Of these pictures of George, which do you think is the best? What is your opinion on his conformation? I would shave him, but I think winter is coming earlier, so a wooly picture must do. I am going to make a website this winter, so I would like pictures that really make each of my goats pop!

I really need a helper, I think. George for instance, is like taffy. I can shove and position him, get his hooves in the perfect spot under him, his head up and long, etc. but as SOON as I move away to take a picture, he is like, "hey, wait for me!" and wanders over. Nooo George, stay there for like, five seconds! I want to be level with him as I take the picture, so I am not looking down at him. Of course, being at his level, he wants to be over with me!

So which picture or pictures do you think capture his traits best? One of these days I really need to get a helping hand here so I can hold the goats while someone else takes the pictures, rather than attempting it solo.

Some pictures were taken through the fence, others while in with him. And yea, his goat house is a work in progress, but he likes the dog kennel for the moment, heh.

1









2









3









4









5









6









7









8


----------



## KW Farms (Jun 21, 2008)

I like him a lot. :thumb: Looks like his rump could be longer, flatter, wider, more level...but overall...I see no other things that stand out really...he looks like a pretty well put together little guy...considering all the hair...hard to tell on conformation for sure.


----------



## ThreeHavens (Oct 20, 2011)

I like number 5. And he is a pretty boy <3 I would post 1 and 5.


----------



## Cali (Aug 2, 2012)

He's so cute.
I think pictures number 5, and 8 are best from a photography standpoint.
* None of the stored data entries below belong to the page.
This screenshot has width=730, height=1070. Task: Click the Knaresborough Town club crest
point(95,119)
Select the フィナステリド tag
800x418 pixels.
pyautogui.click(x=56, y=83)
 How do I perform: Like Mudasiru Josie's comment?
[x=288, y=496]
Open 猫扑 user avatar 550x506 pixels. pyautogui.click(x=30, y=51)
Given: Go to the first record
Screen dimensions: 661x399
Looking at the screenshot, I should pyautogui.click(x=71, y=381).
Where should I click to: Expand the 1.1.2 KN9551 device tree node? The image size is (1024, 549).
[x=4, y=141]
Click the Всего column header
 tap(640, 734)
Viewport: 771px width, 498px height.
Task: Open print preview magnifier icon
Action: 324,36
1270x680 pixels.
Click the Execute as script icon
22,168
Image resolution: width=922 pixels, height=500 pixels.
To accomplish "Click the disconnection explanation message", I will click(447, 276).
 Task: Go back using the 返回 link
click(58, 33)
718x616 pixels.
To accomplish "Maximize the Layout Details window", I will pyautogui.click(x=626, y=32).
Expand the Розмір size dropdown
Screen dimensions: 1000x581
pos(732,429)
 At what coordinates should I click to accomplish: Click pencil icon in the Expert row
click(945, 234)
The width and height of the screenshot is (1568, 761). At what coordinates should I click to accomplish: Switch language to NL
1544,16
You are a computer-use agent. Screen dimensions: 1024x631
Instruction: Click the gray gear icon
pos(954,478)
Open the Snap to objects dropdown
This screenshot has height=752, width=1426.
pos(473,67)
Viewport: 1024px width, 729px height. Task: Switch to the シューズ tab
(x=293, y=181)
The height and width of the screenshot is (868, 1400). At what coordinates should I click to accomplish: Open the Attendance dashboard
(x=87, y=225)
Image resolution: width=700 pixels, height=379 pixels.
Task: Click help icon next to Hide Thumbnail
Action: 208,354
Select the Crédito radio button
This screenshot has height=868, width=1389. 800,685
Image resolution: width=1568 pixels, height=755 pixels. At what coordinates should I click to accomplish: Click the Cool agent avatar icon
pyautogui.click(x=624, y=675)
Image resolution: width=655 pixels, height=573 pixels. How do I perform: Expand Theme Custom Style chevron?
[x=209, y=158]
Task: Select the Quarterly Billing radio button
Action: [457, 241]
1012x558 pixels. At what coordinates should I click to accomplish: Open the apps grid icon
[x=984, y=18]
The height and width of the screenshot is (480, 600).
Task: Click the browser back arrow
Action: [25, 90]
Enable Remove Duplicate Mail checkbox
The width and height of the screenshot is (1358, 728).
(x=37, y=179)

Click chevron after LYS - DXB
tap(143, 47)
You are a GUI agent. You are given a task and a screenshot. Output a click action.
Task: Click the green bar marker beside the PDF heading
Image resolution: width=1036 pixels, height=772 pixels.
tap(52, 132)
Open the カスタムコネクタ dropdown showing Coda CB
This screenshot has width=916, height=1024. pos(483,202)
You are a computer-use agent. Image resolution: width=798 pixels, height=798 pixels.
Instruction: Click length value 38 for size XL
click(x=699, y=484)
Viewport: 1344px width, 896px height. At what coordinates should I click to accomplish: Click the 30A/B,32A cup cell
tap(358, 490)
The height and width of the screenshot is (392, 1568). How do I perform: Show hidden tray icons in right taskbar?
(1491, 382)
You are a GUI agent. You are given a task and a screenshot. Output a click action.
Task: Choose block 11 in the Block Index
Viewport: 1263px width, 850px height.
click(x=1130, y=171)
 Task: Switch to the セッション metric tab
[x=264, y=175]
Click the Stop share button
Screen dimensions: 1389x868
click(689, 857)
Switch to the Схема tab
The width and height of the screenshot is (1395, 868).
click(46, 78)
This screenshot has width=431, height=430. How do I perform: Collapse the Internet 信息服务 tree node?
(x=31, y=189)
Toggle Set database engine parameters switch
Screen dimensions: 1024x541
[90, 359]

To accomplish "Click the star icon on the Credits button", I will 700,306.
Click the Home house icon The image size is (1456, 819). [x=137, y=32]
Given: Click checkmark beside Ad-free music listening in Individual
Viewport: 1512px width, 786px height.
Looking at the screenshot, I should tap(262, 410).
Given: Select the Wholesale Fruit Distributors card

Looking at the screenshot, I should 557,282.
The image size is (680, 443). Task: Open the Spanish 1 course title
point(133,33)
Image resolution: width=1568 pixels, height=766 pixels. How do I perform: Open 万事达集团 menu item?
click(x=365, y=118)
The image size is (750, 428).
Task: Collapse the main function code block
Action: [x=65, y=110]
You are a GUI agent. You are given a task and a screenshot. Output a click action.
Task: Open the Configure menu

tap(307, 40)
The fence in the way is doing no one any favors and from what I've seen you want to take a picture from the side rather than an angled view, so in my inexperienced opinion those are best.


----------



## RowdyKidz (Apr 2, 2009)

I like 5 and 8... The first ones are really good minus the fence. He's a handsome boy! :shades:


----------



## freedomstarfarm (Mar 25, 2011)

I like 1 and 3 then the last one is ok.


----------



## mtmom75 (May 19, 2011)

I like #5. He's a very handsome little guy! I know what you mean about the pictures. I tried to take updated pictures of my does this week for my website, and OMG it was a nightmare LOL!


----------



## Di (Jan 29, 2008)

I also like 5 & 8, 1 would be good minus the fence. 

I'm sure he's a sweetheart...but...are you sure you want him this close to your house? LOL Most buck pens I see are far, far, away...your kitchen will have an "aroma" you may not appreciate.


----------



## Stacykins (Mar 27, 2012)

Thank you for all the help! Yea, I wish getting them to cooperate for pictures was easier, haha. 

And Di, thankfully, that is not the house! That is the building the tractor lives in. It is quite a ways from the house, and I can still smell him from the porch!


----------



## TiffofMo (Jan 10, 2011)

Im still learning here but i like number 5 the best, no fence in the way. He looks like a good looking buck..


----------



## erisfae (Sep 4, 2012)

Such a good looking boy. I really like his coloring! I'm also going to agree with everyone above, pic number five is my favorite to showcase his confirmation.


----------